The Wisconsin Department of Transportation’s (WisDOT) biennial budget request, released on Nov. 14, proposes to slam Wisconsin taxpayers with a $751 million increase in taxes and fees.  At the same time, the budget request does nothing to address the irresponsible and misplaced spending of a Department that prioritizes squandering public money on unneeded highway expansion projects over urgent repair of local roads, transit systems, and bridges all over Wisconsin. 

“Raising transportation taxes to pay for unjustified highway expansions is neither fiscally responsible nor in Wisconsin’s best interest,” said Bruce Speight, WISPIRG director.  “Governor Walker should reject this tax increase and focus instead on getting Wisconsin’s transportation spending priorities right.”

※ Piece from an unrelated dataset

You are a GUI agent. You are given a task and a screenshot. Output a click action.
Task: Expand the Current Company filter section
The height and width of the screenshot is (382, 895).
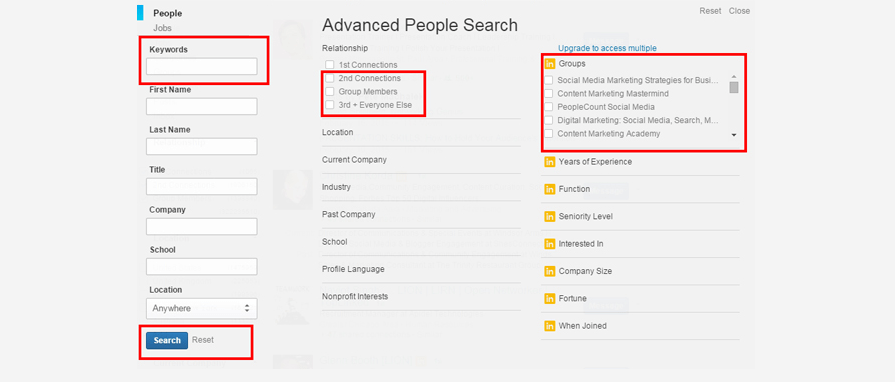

Statewide, local roads are in disrepair and transit systems struggle to meet local needs.  The American Society of Civil Engineers rates 71 percent of Wisconsin’s roads as “mediocre” or “poor” quality.  Additionally, 1,157 bridges in Wisconsin—approximately 8 percent of the total—are “structurally deficient.” 

Meanwhile, the DOT is forging ahead with a plan to widen Interstate 90 south of Madison from four to six lanes; the project is projected to cost as much as $950 million.  When the plan was hatched, official projections foresaw a 29 percent surge in traffic volumes between 2000 and 2010, but by 2012, the most recent year for which data are available, traffic volumes had inched up just 1 percent over the 12 years.

Ironically, on the same day the WisDOT released its next biennial budget request, it also issued a draft Environmental Impact Statement (EIS) that proposes two costly options for expanding I-94 in Milwaukee. The study has ignored community opposition and concerns over detrimental local impacts of the expansion.  The EIS also disregards data showing that traffic volumes in the corridor are declining and which call into question the need for expanding the interstate.

“It’s hard to fix potholes and pay for local road maintenance and bridge repair, that communities all over Wisconsin desperately need, when we are wasting taxpayer dollars on highway expansion projects that the data don’t support,” concluded Speight.